ListingNumber is an great tool, btw. Thanks so much for making it. As a TinyUrl with RE specific analytics (and potentially branding power if more people use it in their print media) it kicks ass.
G. Dewald asked:
Baby steps, my friend
. We do have a couple products in the pipeline that get to this, however, in order to make it totally hands-free for the agent (and thus, actually *used*), we would need to control the web site from start to finish. There are so many great providers out there already (such as yourself), that I’m not sure we want to be in that business. Instead, we are inclined to take a ‘widget’ approach that would allow us to do the tracking on any site.
In the meantime, we are working on a reporting tool that would allow the agents who already do collect this data from various sources to at least report on it in a consolidated fashion. The idea might look something like this:
Borrowing heavily from the funnel report in Google Analytics, the idea is that the agent gets a simple input screen where they can input the raw numbers from the various disparate sources (google analytics, the MLS keybox report, calls they’ve logged etc.) and after inputting, generate this report (as well as track comparative results over time).
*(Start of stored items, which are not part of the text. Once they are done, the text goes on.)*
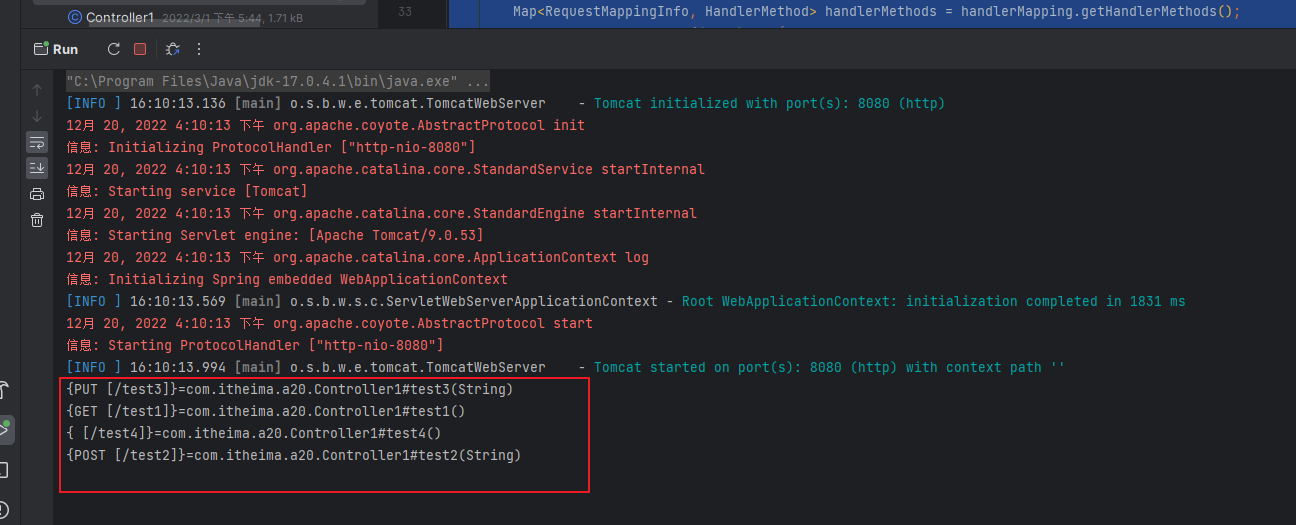The width and height of the screenshot is (1296, 525).
Task: Open the Build hammer tool window icon
Action: (5, 389)
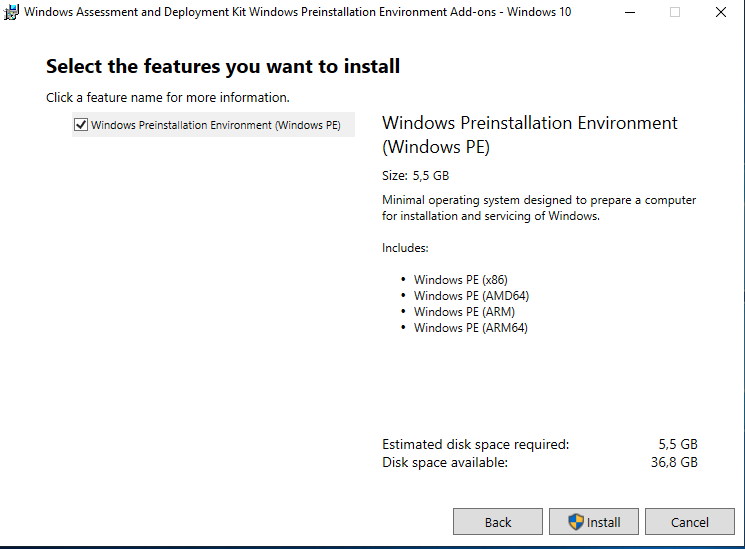The height and width of the screenshot is (549, 745).
Task: Click the Windows PE (ARM64) list entry
Action: pyautogui.click(x=470, y=328)
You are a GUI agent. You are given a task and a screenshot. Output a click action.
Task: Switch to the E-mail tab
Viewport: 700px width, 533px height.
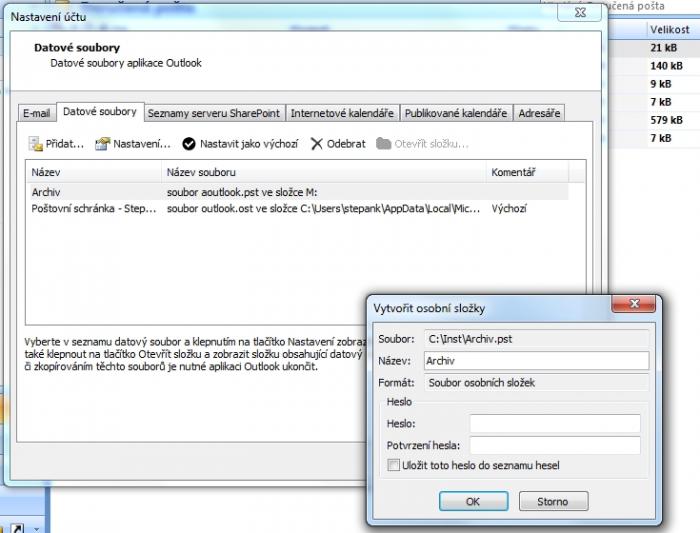36,113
Not perfect and would require a bit of ongoing work, but much closer to the Holy Grail than simply tracking visits.
All that said, I’d be ecstatic if a tiny percentage of the real estate population simply knew their visits generated. At least that would get a healthy conversation going that might challenge the (still) prevalent assumptions about the value of print advertising.
BTW – I saw your talk on analytics at Inman and was extremely impressed with your deep understanding of the topic.
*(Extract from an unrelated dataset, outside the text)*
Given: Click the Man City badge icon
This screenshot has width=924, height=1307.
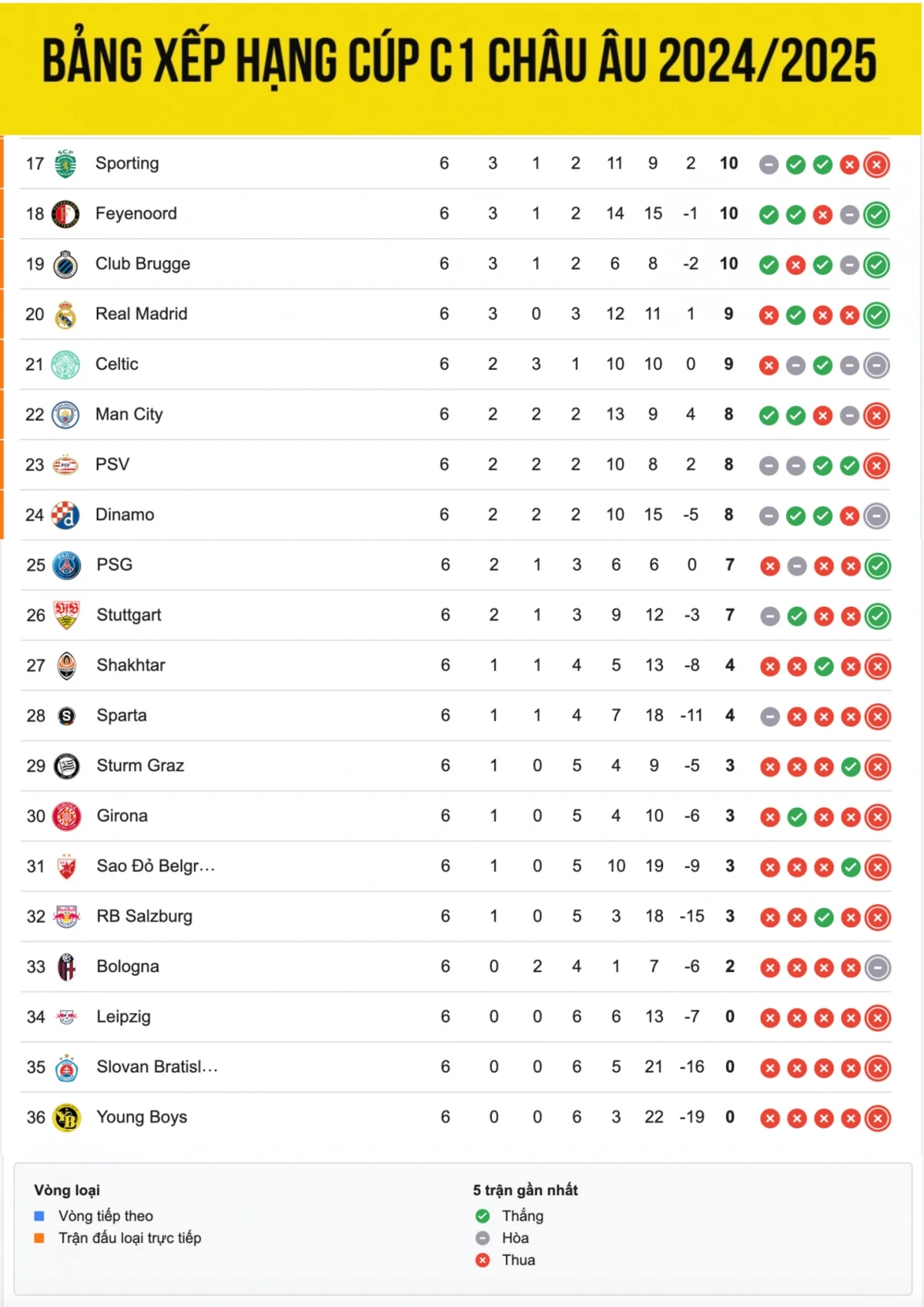Looking at the screenshot, I should [65, 415].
Thanks for the compliment!
If I can help you out in any way on making the data flow piece from GA through your tool let me know. I think I’m going to work up a tutorial on combining GA campaign tracking with listingnumber (ideal world might have campaign/source/medium options in creation of the listingnumber).
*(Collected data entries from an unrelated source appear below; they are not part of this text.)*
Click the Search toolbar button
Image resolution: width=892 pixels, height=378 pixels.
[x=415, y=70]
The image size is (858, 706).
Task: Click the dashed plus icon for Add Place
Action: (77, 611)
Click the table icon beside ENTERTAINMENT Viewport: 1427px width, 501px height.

Anyway, fabulous tool and I’ll be recommending it heavily.
Thanks for the offer. I’ll take you up on that when I’m ready.
One idea I had was to flow the data the other way (from listingnumber to GA), by appending the “campaign” from listingnumber as the appropriate GA field (i.e. utm_source). I’d like to explore both.
Great feedback. Thanks again.
[...] One of the websites I mentioned at the Inman presentation a few weeks ago was listing number. One of the most interesting elements of the site is just how trivial it can make tracking ROI of an agents marketing spend… and along those lines, the folks behind Listing Number just published their first set of results for the average number of hits generated by different marketing types. [...]
Very good stuff regarding what really happens with advertising. I am just starting to use the google analytics and it is very different than what I think most people think about advertising. I am surprised with how many views it takes before you get any direct questions or an email.
Charlie
Charlie – With enough traffic we’ll get a baseline for how many visits it takes to generate an inquiry and how many inquiries a showing. There are all kinds of factors that can be adjusted to optimize once you have that baseline — from landing page optimization to response time and follow up skills.
Great Post! Craigslist is an excellent marketing medium for all Realtors. I also suggest that refer Craigslist to your sellers that are looking to sell their unwanted furniture before their move. Craigslist has a section to sell furniture which has been very helpful to my sellers.
Dustin: Would love to see a post on the best websites to market real estate to overseas buyers. I have tried many means to grab the International Buyers such as PropertyFinder.com and magazines like Homes Overseas. Any agents out there have other websites or publications that have brought in International clients?